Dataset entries
------

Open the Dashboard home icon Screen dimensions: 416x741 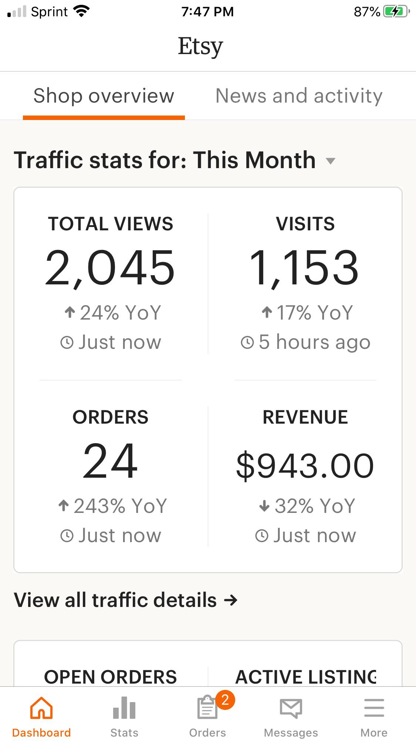tap(41, 708)
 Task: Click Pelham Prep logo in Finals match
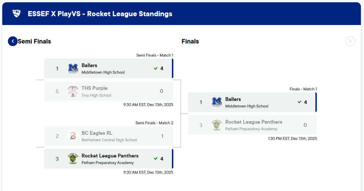[x=217, y=125]
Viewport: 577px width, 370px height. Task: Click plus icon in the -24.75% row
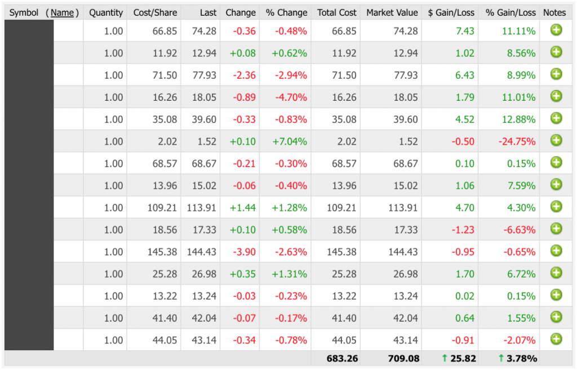tap(556, 141)
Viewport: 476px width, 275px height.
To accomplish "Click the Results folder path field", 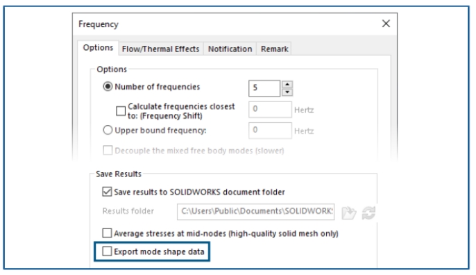I will pyautogui.click(x=255, y=212).
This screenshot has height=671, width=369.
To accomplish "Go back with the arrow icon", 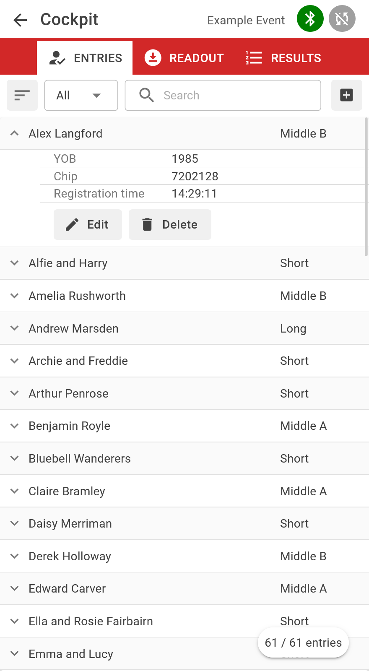I will coord(20,20).
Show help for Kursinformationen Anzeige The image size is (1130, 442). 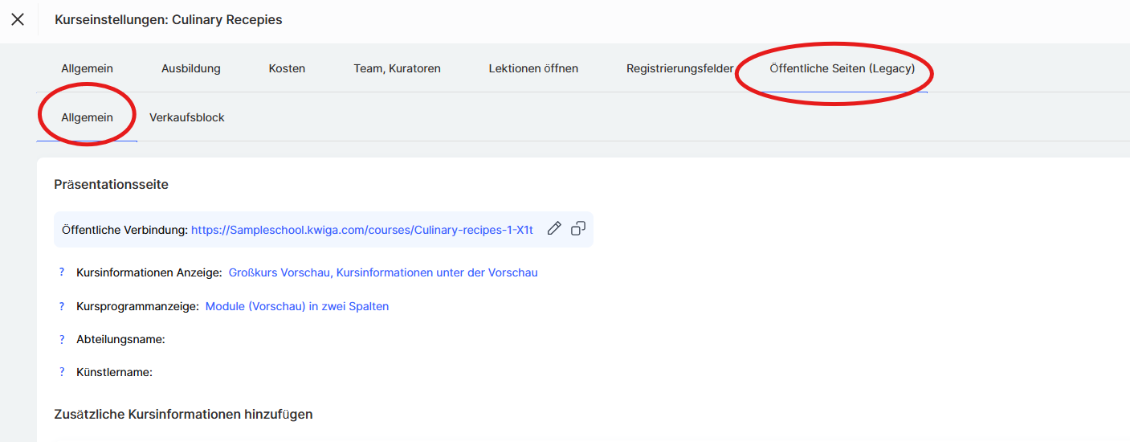62,272
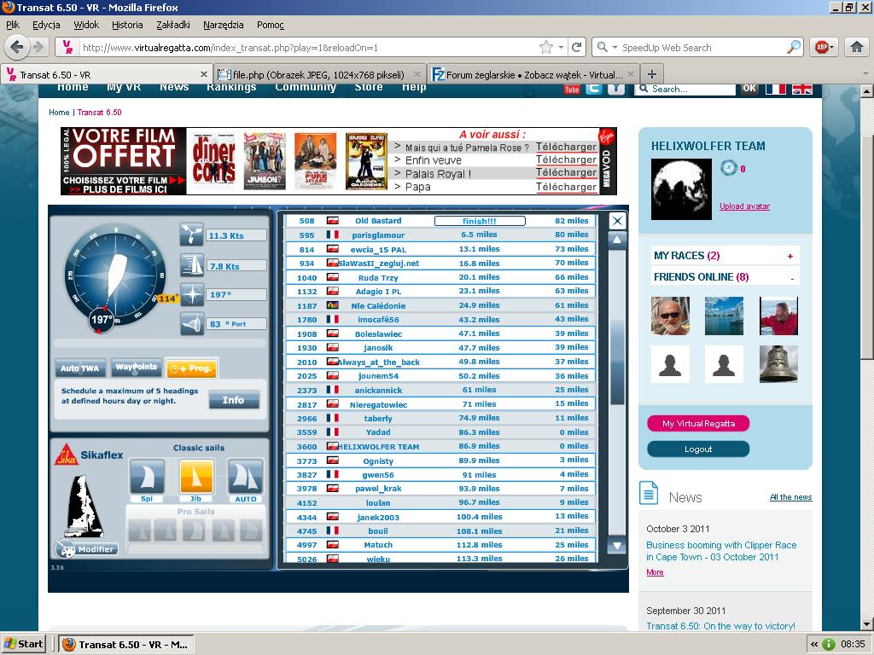Select the Jib sail
The width and height of the screenshot is (874, 655).
coord(196,478)
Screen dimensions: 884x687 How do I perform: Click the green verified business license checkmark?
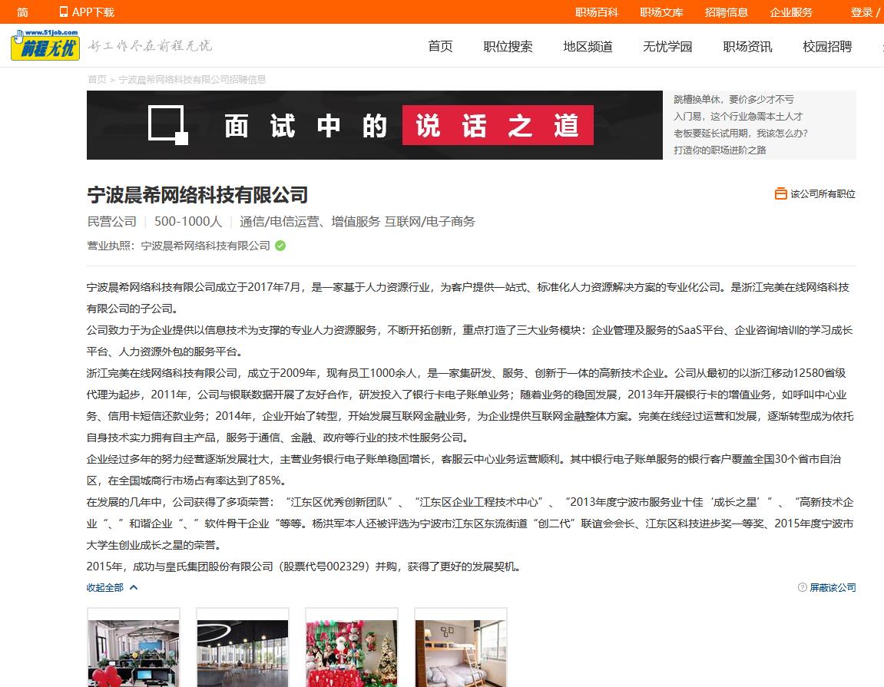[x=280, y=246]
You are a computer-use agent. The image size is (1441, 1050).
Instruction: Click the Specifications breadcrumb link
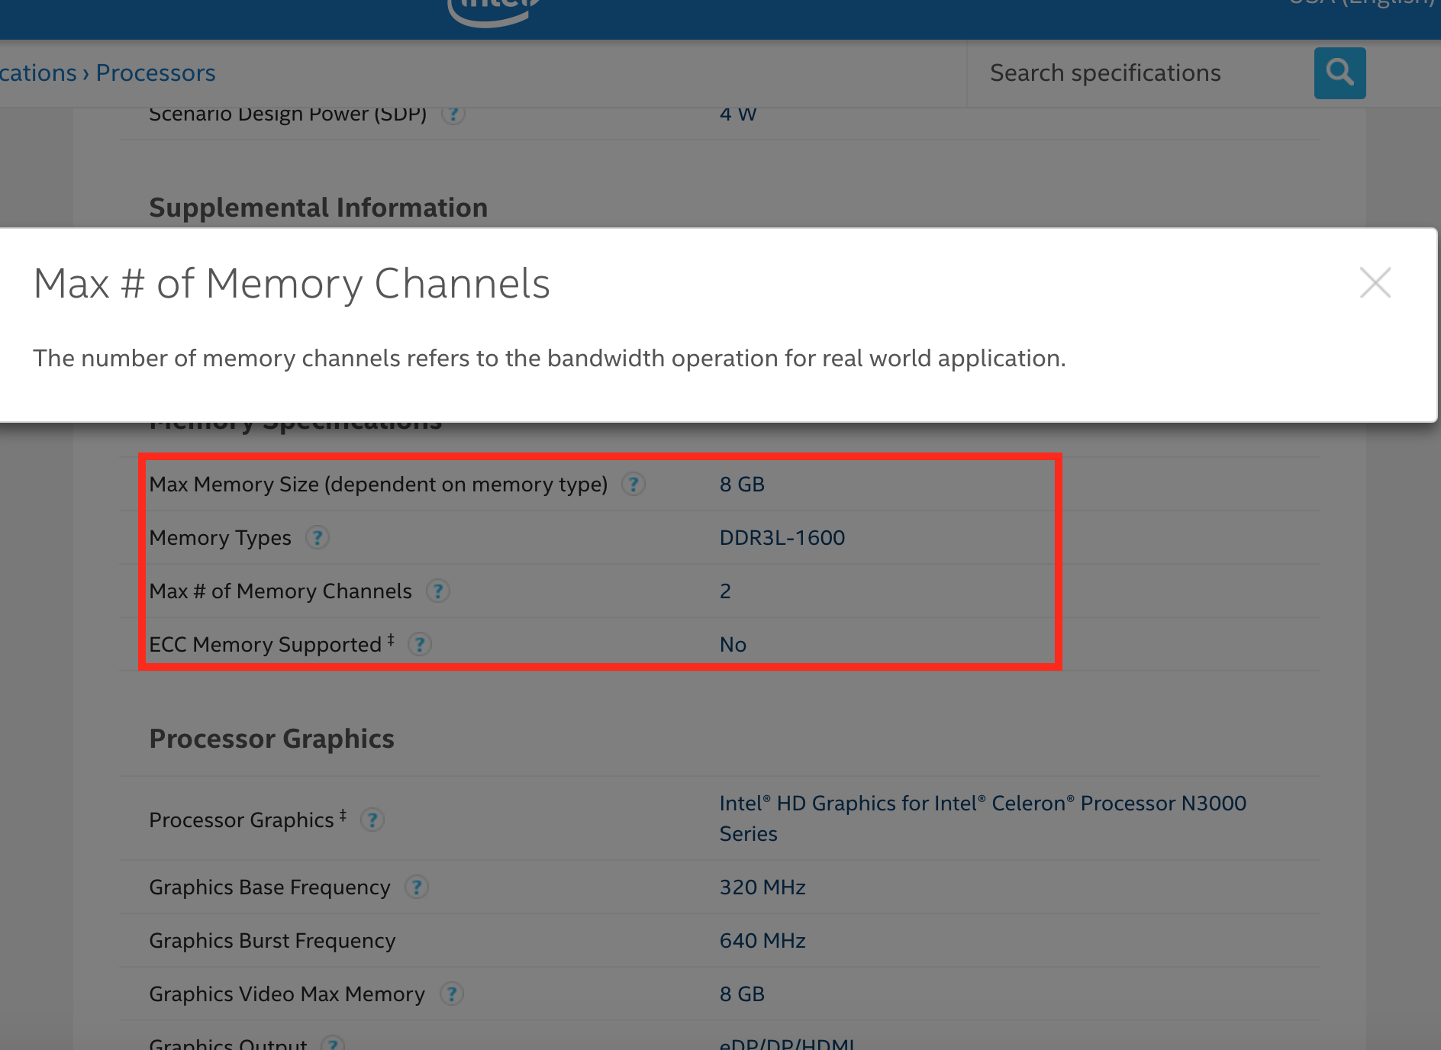pyautogui.click(x=37, y=73)

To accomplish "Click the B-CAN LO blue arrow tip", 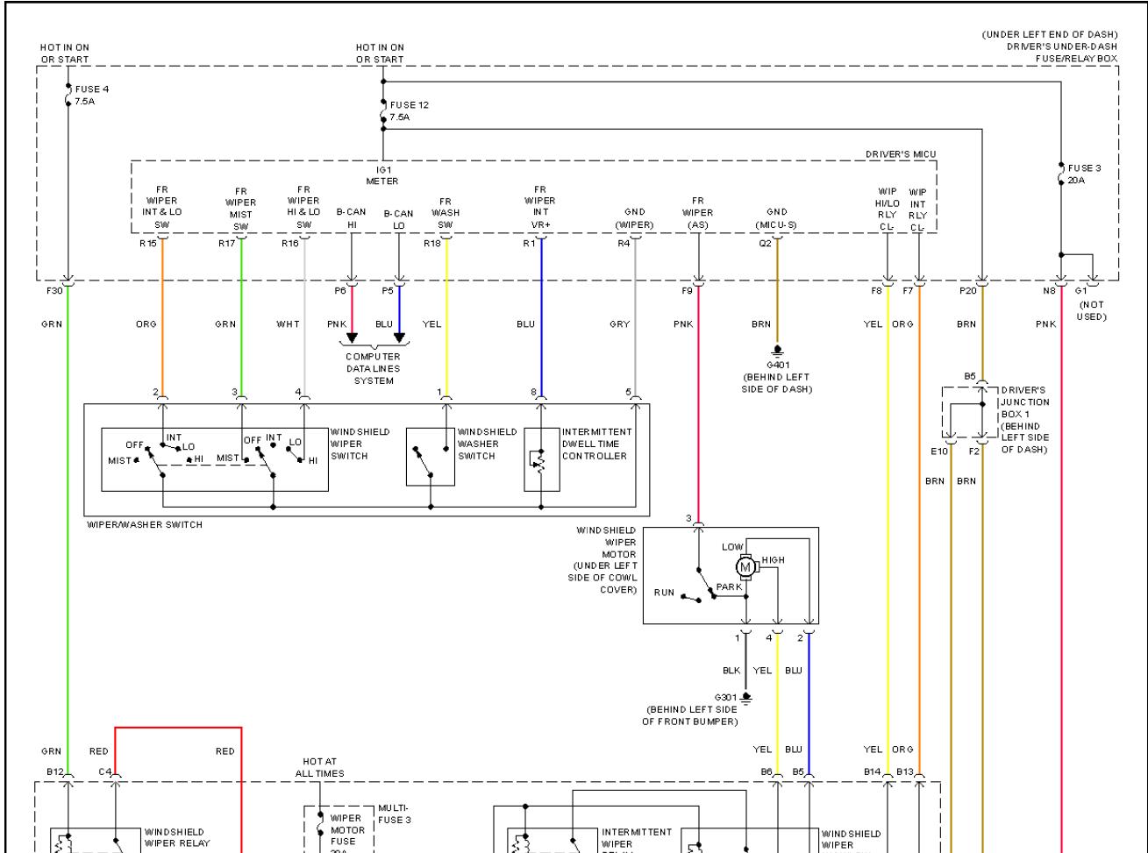I will (400, 338).
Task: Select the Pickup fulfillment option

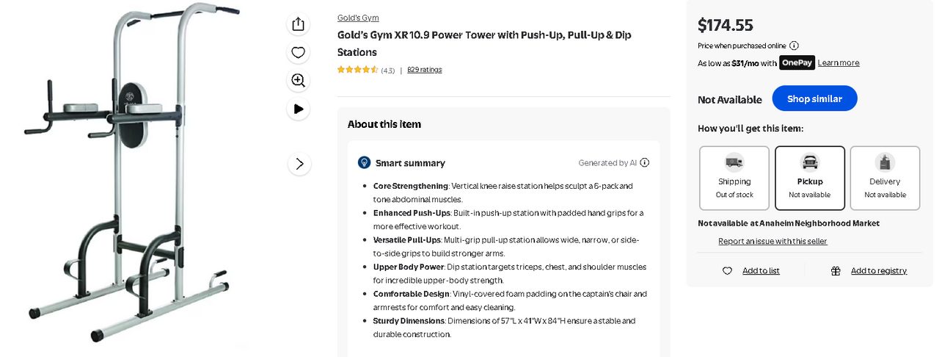Action: click(x=810, y=178)
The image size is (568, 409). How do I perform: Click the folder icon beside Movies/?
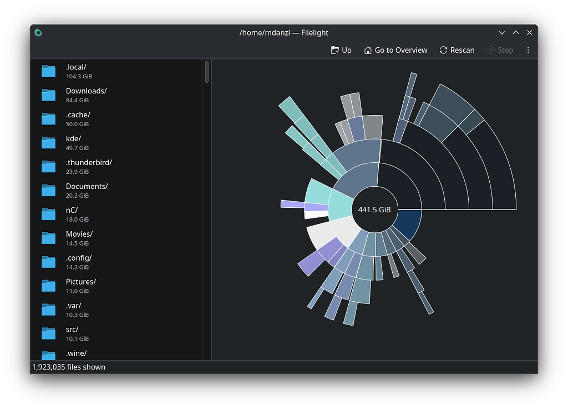[48, 238]
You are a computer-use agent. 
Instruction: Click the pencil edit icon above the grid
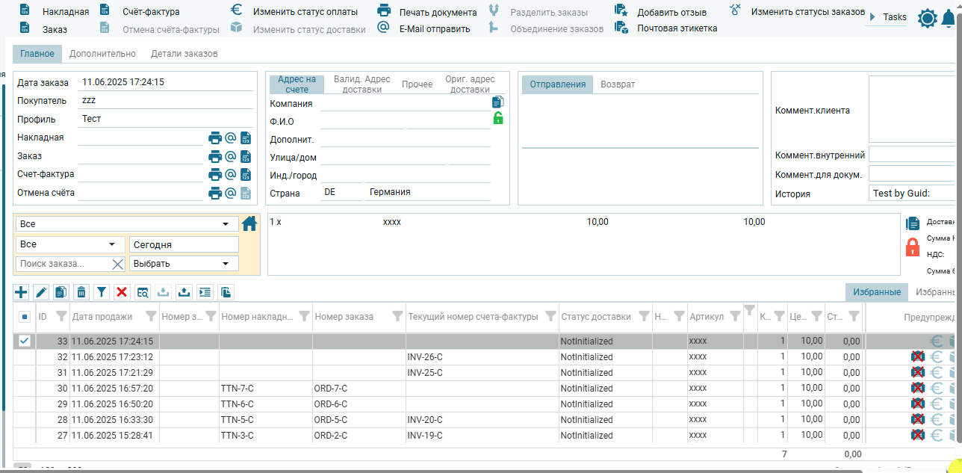(41, 292)
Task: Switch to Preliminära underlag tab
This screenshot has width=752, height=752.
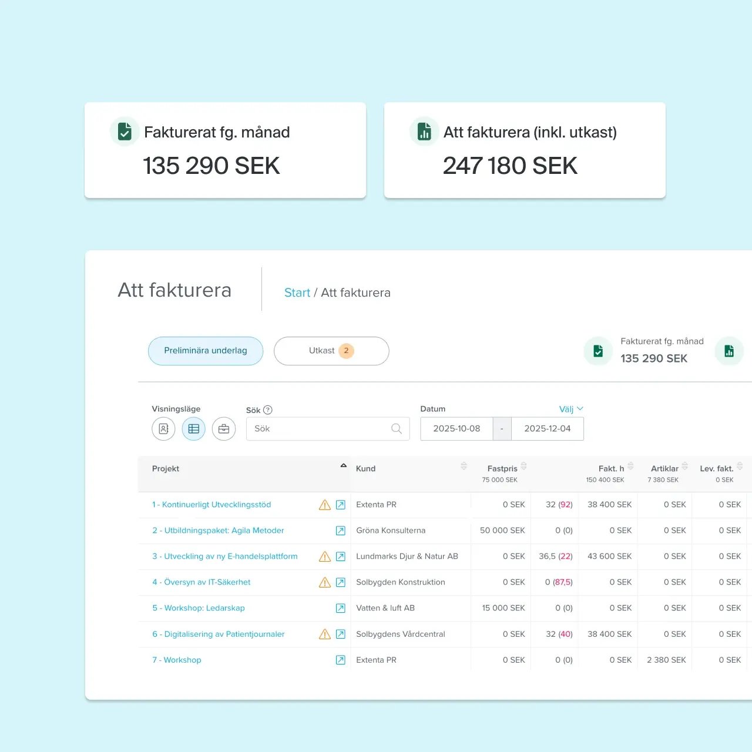Action: pos(206,351)
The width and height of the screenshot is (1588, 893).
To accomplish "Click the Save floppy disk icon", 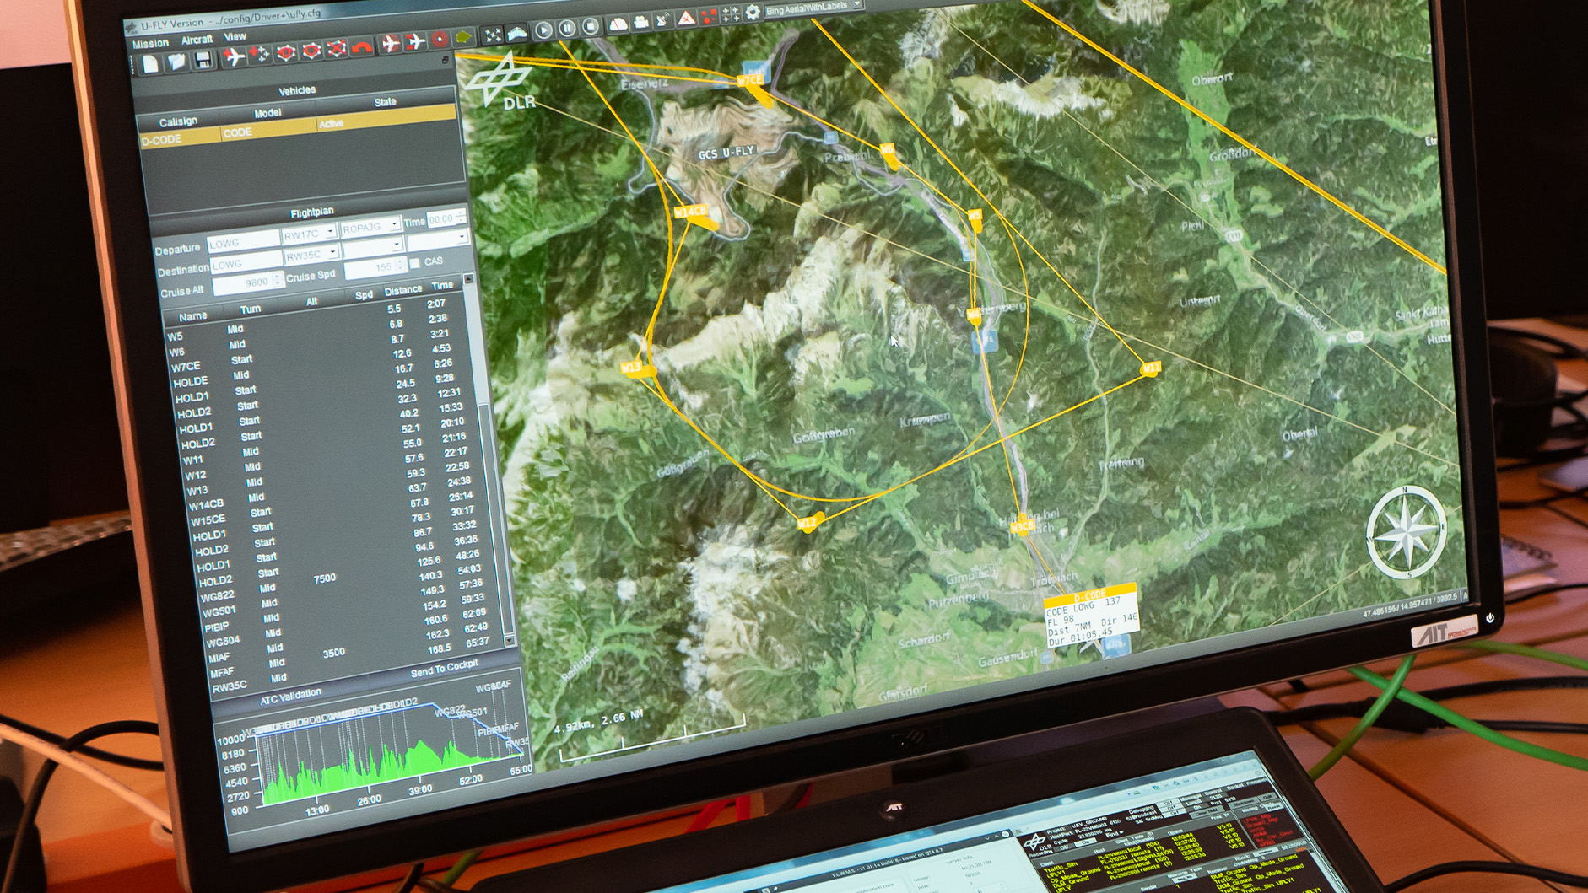I will (203, 60).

------

Exercise
Scan the records above for the string "agent", then select every line that holds it.

Written reply
You are a computer-use agent. The image size is (1441, 1050).
You are a computer-use agent. 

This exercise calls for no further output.